- Отрывок текста
══════════

Справедливости ради нужно сказать, что группа «мукденских разведчиков» после обучения никуда не перебрасывалась и диверсионной деятельностью не занималась (а, может, такая задача не ставилась изначально, и «спецкурсы» были созданы для отвода глаз, под давлением японцев, безраздельно хозяйничавших тогда в Мукдене). Во всяком случае, судя по материалам дела, Остроградский никогда не имел ничего общего с иностранной разведкой и с брезгливостью относился к русским фашистам, действовавшим в Китае и неоднократно пытавшимся привлечь его на свою сторону. Не случайно после тщательной проверки в заключении о его реабилитации от 7 апреля 1992 г. будет четко записано: «Фактические обстоятельства вины не установлены» (ГОПАПО. Ф. 643/2. Оп. 1. Д. 990. Л. 225).

Тогда же, в сорок девятом, виновность Остроградского для следователей была настолько очевидна, что дело его решено было заслушать в закрытом судебном заседании, без участия гособвинения и защиты, без вызова свидетелей. Его осудили сразу по трем статьям: 58–6 («шпионаж»), 58–4 («помощь международной буржуазии») и 58–13 («активные действия против Советской власти»); причем, по всем статьям — к 25-ти годам ИТЛ.

══════════

- Что сделать
Напишите продолжение текста о деле Остроградского, начиная сразу после его последнего предложения.

- Выборка записей
══════════

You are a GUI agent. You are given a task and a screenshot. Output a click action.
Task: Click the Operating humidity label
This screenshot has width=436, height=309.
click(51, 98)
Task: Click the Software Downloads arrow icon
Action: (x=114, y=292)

══════════

- Результат
До своей гибели в лагере он успел пожить на родине всего три года, причем в условиях относительной свободы — лишь один год… Когда задумываешься о судьбе Остроградского, невольно напрашивается мысль: останься он тогда, после войны, в Китае, возможно, жизнь его не закончилась бы так трагически. Но, видимо, его там уже ничто не держало. Из бывших соратников по белому движению кто-то уже к тому времени умер (Блонский, Хорват, Исаков); некоторые были арестованы органами Советской власти в 1945 г. и отбывали наказание в лагерях (Корнилов, Гонелин, Кириченко); другие уехали за границу (Клейн). В Китае опять было неспокойно, начиналась новая гражданская война. В этих условиях особенно заботили дела семейные: брат жены Левицкий Александр Григорьевич, бывший сотрудник БРЭМ, был арестован и осужден; такая же участь могла постигнуть и зятя — Калачева Александра Валерьевича, бывшего офицера белой армии, женившегося на дочери Остроградского Елене в эмиграции в Китае в 1930 г.; подрастала внучка Нина, появившаяся на свет в Тяньцзине в 1937-м. Давал о себе знать и возраст (68 лет), тянуло на родину…

В мае 2008 г. в архив среди многочисленных запросов, поступающих по электронной почте, пришло письмо от правнучки Бориса Андреевича — Жиличевой (Лобковой) Веры Викторовны, дочери той самой Нины, родившейся в Тяньцзине (назвали её, наверно, в честь прабабушки — Веры Григорьевны Остроградской-Левицкой, жены Бориса Андреевича). Она случайно зашла на сайт нашего архива и обнаружила здесь сведения о своем прадеде. К официальной справке по материалам архивно-следственного дела Б.А. Остроградского, направленной в пос. Фабричный Кавалеровского района Приморского края, мы приложили копии нескольких фотографий из его «мукденского альбома».